Preached at St John’s Devizes, and on Sunday 8th January at St Peter’s, Poulshot and Holy Cross, Seend
Isaiah 60.1-6; Matthew 2.1-12
“Nations shall come to your light, and kings to the brightness of your dawn…”

Epiphany (1940) by Max Ernst.
The Epiphany is the fourth most important date in the Church’s year, after Easter, Christmas, and Pentecost. Yet it is often neglected by secular society, and church-goers don’t generally turn out in great numbers for Epiphany services in my experience. Yet it’s a feast of great significance because, with Christ still in His cradle, it established Christianity as an explicitly universalising religion: by that, I mean one that seeks to make followers of people of every nation and language, rather than just from the Palestinian Jewish community who supplied Christ’s followers while He was on earth.
A lot is going on in our two readings this evening, so let me try to unpack some of it.
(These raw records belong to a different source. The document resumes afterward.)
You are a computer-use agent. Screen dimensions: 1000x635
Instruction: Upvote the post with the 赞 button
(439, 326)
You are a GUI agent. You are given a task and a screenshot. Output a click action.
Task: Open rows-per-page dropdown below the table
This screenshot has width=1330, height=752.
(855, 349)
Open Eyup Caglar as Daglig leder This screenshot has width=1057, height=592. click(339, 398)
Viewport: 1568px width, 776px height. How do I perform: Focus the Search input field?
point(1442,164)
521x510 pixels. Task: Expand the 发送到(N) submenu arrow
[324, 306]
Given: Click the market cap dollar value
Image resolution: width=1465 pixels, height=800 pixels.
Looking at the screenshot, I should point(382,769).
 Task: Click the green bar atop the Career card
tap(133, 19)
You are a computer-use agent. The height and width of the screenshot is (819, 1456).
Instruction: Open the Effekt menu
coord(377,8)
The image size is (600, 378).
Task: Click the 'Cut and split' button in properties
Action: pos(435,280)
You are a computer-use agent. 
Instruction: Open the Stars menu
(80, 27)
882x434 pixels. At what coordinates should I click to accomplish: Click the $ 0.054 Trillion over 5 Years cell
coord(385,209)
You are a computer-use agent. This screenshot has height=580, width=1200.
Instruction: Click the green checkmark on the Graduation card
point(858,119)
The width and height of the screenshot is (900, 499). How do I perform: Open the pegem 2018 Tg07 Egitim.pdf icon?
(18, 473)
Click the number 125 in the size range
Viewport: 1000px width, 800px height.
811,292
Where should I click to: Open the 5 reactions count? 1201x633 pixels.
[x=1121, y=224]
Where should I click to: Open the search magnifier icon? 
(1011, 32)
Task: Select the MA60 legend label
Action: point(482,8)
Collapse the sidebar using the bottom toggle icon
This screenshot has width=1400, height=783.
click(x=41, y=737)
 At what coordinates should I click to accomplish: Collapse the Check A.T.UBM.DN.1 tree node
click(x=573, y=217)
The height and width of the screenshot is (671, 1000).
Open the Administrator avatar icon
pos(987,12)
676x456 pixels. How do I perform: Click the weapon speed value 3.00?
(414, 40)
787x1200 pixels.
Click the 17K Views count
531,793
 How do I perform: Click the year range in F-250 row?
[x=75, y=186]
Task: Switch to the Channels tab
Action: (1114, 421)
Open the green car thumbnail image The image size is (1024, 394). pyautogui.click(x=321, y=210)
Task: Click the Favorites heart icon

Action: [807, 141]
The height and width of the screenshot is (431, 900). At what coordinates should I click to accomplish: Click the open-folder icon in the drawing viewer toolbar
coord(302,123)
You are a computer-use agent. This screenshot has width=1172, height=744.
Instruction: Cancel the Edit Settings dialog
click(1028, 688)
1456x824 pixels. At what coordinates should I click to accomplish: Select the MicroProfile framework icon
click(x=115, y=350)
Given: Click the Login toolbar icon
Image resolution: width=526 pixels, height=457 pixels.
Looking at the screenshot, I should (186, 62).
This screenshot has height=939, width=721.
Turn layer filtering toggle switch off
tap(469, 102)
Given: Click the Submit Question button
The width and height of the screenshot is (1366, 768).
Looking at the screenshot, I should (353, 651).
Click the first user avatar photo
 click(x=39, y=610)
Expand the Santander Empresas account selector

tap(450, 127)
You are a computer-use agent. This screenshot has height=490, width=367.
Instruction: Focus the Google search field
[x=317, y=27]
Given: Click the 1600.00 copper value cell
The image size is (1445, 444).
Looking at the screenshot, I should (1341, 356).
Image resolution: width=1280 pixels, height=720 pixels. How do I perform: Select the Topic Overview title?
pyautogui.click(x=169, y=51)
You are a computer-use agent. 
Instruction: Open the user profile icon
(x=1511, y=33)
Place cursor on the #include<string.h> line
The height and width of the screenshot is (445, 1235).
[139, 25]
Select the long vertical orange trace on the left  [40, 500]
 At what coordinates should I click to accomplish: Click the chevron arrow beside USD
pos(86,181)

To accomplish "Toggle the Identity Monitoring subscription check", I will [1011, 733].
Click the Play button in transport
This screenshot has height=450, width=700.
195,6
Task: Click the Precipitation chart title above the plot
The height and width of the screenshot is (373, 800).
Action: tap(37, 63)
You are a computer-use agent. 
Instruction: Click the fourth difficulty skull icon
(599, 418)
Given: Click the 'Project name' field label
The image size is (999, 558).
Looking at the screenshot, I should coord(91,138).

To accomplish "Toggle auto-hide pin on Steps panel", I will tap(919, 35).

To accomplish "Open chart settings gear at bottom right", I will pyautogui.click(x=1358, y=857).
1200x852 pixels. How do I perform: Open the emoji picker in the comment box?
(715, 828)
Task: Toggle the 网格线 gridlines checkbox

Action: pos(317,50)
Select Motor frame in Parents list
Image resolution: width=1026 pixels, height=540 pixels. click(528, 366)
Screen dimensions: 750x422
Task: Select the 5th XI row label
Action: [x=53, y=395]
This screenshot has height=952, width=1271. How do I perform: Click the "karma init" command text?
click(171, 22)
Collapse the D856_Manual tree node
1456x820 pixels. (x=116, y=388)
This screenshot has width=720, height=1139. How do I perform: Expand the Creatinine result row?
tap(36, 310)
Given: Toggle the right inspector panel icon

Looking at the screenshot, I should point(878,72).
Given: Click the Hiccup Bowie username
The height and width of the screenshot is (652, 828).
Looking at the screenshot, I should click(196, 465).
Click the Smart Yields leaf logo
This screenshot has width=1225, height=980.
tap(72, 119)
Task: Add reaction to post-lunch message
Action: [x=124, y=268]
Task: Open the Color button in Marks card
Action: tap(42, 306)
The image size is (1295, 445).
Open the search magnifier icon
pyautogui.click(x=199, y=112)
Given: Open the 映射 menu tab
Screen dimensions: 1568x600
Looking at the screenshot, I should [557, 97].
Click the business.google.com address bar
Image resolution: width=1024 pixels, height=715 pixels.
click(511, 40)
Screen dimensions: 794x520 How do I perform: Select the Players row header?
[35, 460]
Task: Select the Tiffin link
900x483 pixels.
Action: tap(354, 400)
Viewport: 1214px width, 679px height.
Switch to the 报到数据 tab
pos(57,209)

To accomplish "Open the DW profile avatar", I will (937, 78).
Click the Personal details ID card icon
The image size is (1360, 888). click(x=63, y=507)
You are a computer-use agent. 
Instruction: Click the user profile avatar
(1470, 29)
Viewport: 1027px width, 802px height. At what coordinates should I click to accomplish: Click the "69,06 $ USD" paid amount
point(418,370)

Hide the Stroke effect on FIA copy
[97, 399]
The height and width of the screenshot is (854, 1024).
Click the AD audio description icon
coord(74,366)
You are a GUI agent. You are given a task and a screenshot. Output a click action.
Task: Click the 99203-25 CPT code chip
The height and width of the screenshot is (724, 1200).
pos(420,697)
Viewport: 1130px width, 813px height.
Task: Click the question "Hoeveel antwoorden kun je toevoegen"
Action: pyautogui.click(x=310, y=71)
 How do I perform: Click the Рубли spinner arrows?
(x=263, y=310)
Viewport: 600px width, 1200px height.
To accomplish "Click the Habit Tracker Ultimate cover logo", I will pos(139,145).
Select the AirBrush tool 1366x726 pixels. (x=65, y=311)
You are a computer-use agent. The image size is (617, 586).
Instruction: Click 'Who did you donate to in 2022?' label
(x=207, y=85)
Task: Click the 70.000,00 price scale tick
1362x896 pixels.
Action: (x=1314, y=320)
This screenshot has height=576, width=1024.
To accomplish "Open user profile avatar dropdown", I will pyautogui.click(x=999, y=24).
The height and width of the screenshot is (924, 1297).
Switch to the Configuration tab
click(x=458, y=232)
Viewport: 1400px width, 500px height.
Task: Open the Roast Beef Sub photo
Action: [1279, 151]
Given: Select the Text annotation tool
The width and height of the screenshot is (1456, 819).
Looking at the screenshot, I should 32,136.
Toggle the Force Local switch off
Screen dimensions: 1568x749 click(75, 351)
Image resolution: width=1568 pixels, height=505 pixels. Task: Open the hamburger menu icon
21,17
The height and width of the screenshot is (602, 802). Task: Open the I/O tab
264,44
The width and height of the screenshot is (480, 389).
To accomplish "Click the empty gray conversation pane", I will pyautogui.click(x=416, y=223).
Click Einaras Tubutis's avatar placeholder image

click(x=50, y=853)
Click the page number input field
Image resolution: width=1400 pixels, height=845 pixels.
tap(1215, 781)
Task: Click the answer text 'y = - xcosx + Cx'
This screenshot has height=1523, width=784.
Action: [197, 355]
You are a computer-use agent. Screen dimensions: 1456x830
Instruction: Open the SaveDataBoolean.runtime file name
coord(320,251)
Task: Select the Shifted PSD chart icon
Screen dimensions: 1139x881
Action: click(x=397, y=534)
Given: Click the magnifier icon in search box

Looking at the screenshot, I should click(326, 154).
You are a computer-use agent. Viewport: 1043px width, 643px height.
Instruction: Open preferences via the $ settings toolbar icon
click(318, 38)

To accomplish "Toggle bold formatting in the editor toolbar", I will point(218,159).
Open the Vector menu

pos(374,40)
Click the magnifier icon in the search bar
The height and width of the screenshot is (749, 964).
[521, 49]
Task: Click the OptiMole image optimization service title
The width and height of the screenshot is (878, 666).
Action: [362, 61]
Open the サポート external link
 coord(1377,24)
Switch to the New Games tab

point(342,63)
The fact that these men are identified by St Matthew as coming from the East, specifically, has interesting implications. The East was a place associated with wisdom and spiritual insight. The Wise Men are being identified by Matthew not as any old gentiles but some of the holiest and most intellectually gifted representatives of the entire gentile world. They already know that the new-born child they seek is destined to be king. In contrast, Herod, the temporal king of the Jews, is spiritually blind. This short-sighted and intolerant man can’t see anything in the arrival of these foreign visitors beyond a potential threat to his power. Wisdom and holiness do not come through ancestry: early in his story of Jesus’ life, Matthew has established an important principle.
Yet there is an obvious tension between universalism and the particular here. If Christianity is a universal religion, one might ask why Jesus should have been born as a Jew, as a male, in the Holy Land, in the 1st Century. Why there, and then, and in the form of this little baby born of Mary? Part of the answer must be that if Christian faith truly does encapsulate God’s plan for humanity, then God had to become human as someone in particular. None of us are blank slates. All of us have a culture and a heritage, and no single one of us can be everyman or everywoman. Indeed love can only truly be love if it is directed towards someone or something in particular; love in the abstract remains something unconsummated and unfulfilled.